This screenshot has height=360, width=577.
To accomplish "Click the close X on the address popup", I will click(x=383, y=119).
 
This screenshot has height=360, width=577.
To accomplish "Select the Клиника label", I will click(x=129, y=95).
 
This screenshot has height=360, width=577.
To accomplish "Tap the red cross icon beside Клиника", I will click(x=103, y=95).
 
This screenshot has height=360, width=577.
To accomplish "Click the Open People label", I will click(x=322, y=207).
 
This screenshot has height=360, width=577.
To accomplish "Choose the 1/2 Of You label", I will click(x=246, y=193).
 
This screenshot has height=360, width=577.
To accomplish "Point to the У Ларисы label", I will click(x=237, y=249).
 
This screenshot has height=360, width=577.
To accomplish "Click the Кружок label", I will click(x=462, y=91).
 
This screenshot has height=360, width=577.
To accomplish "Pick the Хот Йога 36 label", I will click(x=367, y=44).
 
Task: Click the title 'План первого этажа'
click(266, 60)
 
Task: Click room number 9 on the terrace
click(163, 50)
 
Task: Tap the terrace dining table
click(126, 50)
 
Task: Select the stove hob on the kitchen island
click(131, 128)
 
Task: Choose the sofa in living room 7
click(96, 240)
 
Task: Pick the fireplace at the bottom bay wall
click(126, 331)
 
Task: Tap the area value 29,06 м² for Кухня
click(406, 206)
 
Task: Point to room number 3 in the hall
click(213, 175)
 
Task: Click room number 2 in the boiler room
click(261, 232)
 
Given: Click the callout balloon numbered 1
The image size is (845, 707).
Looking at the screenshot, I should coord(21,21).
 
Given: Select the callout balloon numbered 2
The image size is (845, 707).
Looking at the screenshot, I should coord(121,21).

◆ Work to complete:
Copy all of the material above line for line, without changing anything.

◆ Final answer:
This screenshot has height=360, width=577.
To accomplish "Click the close X on the address popup", I will click(x=383, y=119).
 
This screenshot has height=360, width=577.
To accomplish "Select the Клиника label", I will click(x=129, y=95).
 
This screenshot has height=360, width=577.
To accomplish "Tap the red cross icon beside Клиника", I will click(x=103, y=95).
 
This screenshot has height=360, width=577.
To accomplish "Click the Open People label", I will click(x=322, y=207).
 
This screenshot has height=360, width=577.
To accomplish "Choose the 1/2 Of You label", I will click(x=246, y=193).
 
This screenshot has height=360, width=577.
To accomplish "Point to the У Ларисы label", I will click(x=237, y=249).
 
This screenshot has height=360, width=577.
To accomplish "Click the Кружок label", I will click(x=462, y=91).
 
This screenshot has height=360, width=577.
To accomplish "Pick the Хот Йога 36 label", I will click(x=367, y=44).
 
Task: Click the title 'План первого этажа'
click(266, 60)
 
Task: Click room number 9 on the terrace
click(163, 50)
 
Task: Tap the terrace dining table
click(126, 50)
 
Task: Select the stove hob on the kitchen island
click(131, 128)
 
Task: Choose the sofa in living room 7
click(96, 240)
 
Task: Pick the fireplace at the bottom bay wall
click(126, 331)
 
Task: Tap the area value 29,06 м² for Кухня
click(406, 206)
 
Task: Point to room number 3 in the hall
click(213, 175)
 
Task: Click room number 2 in the boiler room
click(261, 232)
 
Given: Click the callout balloon numbered 1
The image size is (845, 707).
Looking at the screenshot, I should coord(21,21).
 
Given: Select the callout balloon numbered 2
The image size is (845, 707).
Looking at the screenshot, I should coord(121,21).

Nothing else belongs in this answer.